» **Stored data entries**:
□ □ □
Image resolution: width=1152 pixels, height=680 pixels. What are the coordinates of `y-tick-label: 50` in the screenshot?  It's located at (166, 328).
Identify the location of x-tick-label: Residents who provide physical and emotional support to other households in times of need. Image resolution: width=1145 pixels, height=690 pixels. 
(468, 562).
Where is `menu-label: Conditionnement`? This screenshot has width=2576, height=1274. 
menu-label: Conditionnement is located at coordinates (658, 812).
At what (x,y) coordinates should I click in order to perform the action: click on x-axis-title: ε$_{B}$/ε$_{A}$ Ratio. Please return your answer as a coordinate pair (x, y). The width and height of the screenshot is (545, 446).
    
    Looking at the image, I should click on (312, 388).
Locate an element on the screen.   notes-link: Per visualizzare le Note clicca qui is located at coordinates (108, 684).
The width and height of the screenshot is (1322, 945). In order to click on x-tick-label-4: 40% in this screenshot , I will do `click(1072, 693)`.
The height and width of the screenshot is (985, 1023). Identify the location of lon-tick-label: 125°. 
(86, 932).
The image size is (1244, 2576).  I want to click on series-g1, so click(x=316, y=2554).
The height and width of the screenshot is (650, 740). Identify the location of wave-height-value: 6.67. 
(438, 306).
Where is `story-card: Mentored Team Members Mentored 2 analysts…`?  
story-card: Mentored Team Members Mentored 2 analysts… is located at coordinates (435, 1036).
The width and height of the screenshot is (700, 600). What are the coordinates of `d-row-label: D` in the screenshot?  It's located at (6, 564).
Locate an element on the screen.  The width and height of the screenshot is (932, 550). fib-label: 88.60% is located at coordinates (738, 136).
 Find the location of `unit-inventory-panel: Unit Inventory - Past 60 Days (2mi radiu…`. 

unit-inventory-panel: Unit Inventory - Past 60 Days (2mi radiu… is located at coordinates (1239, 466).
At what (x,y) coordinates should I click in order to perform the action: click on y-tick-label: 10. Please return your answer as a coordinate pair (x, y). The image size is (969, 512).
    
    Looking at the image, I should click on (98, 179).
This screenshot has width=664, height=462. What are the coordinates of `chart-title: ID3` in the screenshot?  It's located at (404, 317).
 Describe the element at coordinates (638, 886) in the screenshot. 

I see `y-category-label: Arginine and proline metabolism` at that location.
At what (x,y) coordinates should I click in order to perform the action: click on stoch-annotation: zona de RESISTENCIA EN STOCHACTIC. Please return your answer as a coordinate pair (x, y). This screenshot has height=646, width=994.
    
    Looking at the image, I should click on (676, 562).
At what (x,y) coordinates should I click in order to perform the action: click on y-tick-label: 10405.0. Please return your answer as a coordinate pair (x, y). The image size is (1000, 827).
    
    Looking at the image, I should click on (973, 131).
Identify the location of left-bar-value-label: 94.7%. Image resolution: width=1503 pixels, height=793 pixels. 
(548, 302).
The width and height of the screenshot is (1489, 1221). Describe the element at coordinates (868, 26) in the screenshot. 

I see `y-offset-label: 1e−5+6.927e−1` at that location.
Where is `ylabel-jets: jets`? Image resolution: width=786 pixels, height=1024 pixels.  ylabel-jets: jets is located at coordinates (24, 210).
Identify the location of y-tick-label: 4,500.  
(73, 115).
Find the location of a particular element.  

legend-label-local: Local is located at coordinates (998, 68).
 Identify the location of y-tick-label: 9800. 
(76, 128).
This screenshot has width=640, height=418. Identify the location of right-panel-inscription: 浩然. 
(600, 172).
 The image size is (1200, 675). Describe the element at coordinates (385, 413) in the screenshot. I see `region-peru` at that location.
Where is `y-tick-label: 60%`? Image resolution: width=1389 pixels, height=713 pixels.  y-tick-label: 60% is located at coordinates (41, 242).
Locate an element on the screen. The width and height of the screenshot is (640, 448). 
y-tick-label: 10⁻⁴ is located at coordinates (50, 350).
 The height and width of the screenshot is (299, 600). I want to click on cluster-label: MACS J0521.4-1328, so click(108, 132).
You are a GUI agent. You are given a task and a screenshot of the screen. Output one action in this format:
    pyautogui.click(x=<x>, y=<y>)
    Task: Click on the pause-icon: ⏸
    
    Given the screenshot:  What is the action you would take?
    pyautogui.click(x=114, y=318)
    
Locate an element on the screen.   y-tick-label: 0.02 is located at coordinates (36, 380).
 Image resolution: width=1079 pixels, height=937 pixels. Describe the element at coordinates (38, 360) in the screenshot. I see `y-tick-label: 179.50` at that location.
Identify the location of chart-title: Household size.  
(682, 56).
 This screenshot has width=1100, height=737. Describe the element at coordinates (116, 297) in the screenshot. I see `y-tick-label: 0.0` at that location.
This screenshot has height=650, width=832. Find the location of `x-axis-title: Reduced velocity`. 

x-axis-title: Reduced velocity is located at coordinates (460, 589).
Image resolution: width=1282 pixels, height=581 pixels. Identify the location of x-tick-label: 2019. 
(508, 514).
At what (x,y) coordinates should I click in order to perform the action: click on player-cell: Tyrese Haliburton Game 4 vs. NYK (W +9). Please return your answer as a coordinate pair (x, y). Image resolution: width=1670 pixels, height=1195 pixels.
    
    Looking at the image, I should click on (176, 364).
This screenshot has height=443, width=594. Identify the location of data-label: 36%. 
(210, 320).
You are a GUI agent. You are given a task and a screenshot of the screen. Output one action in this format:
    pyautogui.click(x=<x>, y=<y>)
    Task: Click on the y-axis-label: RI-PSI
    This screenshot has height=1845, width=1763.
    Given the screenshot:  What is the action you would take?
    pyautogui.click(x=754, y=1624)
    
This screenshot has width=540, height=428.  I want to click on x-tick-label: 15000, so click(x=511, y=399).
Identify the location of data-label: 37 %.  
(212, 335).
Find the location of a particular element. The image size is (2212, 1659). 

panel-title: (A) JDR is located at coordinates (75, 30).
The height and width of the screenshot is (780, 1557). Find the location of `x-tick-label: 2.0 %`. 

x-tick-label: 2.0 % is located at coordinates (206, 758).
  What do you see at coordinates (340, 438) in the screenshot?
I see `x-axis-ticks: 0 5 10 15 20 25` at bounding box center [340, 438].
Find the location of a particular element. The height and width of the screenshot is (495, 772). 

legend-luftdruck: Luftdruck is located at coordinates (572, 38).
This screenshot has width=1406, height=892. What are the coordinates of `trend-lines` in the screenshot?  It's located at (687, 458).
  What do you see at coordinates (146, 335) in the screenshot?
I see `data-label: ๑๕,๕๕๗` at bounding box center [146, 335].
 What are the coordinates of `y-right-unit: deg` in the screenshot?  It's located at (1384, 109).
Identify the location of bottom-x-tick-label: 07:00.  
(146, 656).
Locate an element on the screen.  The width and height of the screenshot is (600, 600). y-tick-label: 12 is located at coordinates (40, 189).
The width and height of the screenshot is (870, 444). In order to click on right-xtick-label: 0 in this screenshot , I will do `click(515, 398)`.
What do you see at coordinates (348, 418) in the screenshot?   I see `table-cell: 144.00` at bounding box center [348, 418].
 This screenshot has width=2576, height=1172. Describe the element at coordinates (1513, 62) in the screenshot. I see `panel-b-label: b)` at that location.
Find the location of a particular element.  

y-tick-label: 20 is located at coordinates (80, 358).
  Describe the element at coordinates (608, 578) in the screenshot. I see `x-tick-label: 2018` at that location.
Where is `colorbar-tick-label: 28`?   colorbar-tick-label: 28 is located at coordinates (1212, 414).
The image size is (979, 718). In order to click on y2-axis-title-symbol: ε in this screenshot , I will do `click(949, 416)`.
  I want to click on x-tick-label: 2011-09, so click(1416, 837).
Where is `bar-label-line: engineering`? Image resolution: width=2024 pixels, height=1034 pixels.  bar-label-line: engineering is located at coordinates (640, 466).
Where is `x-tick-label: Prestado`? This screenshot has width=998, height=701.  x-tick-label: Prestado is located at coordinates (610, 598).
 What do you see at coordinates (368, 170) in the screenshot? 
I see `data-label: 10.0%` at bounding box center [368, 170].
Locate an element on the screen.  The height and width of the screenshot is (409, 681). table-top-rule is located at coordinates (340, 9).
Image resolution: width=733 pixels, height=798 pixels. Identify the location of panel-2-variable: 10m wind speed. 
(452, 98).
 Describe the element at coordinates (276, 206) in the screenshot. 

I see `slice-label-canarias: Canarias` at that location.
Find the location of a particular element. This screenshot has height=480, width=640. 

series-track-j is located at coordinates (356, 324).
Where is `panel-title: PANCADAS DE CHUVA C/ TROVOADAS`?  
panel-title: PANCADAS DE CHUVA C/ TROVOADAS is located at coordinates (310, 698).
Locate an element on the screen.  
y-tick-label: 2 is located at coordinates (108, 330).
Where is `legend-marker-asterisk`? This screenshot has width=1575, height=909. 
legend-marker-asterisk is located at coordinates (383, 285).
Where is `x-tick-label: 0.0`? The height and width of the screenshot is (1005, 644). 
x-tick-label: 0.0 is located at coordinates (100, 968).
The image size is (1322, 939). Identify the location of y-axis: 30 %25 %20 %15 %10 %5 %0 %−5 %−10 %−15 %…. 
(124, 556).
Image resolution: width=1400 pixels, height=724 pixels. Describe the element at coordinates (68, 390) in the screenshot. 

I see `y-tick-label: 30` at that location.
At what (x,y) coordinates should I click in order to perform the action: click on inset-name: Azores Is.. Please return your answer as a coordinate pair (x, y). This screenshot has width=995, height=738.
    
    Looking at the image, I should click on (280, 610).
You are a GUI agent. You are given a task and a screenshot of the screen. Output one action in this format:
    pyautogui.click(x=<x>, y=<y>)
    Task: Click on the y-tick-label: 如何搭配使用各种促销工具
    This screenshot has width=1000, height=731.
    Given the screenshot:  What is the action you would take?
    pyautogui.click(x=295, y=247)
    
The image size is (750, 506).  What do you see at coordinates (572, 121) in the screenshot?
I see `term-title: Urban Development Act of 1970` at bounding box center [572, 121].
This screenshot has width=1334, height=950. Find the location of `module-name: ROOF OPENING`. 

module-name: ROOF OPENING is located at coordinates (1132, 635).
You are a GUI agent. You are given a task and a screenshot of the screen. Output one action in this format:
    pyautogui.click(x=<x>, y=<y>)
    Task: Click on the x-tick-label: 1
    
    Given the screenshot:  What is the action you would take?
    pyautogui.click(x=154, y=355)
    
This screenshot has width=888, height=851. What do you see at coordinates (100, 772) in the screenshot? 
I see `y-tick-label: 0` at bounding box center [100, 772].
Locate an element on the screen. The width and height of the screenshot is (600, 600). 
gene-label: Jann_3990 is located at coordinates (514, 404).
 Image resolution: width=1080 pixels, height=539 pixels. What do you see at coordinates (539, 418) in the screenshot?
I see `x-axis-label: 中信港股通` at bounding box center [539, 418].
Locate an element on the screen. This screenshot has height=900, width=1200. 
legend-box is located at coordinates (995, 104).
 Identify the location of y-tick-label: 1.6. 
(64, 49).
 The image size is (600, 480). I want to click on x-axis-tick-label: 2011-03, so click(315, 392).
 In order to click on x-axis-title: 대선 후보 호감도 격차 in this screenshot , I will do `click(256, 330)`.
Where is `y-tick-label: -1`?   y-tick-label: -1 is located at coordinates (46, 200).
□ □ □
» **Exercise**:
Filter the data above and copy out each line that contains the word "want".

» **Answer to this problem**:
The image size is (1244, 2576).  I want to click on series-g1, so click(x=316, y=2554).
 The height and width of the screenshot is (299, 600). I want to click on cluster-label: MACS J0521.4-1328, so click(108, 132).
This screenshot has width=540, height=428.  I want to click on x-tick-label: 15000, so click(x=511, y=399).
  I want to click on x-tick-label: 2011-09, so click(1416, 837).
 The image size is (600, 480). I want to click on x-axis-tick-label: 2011-03, so click(315, 392).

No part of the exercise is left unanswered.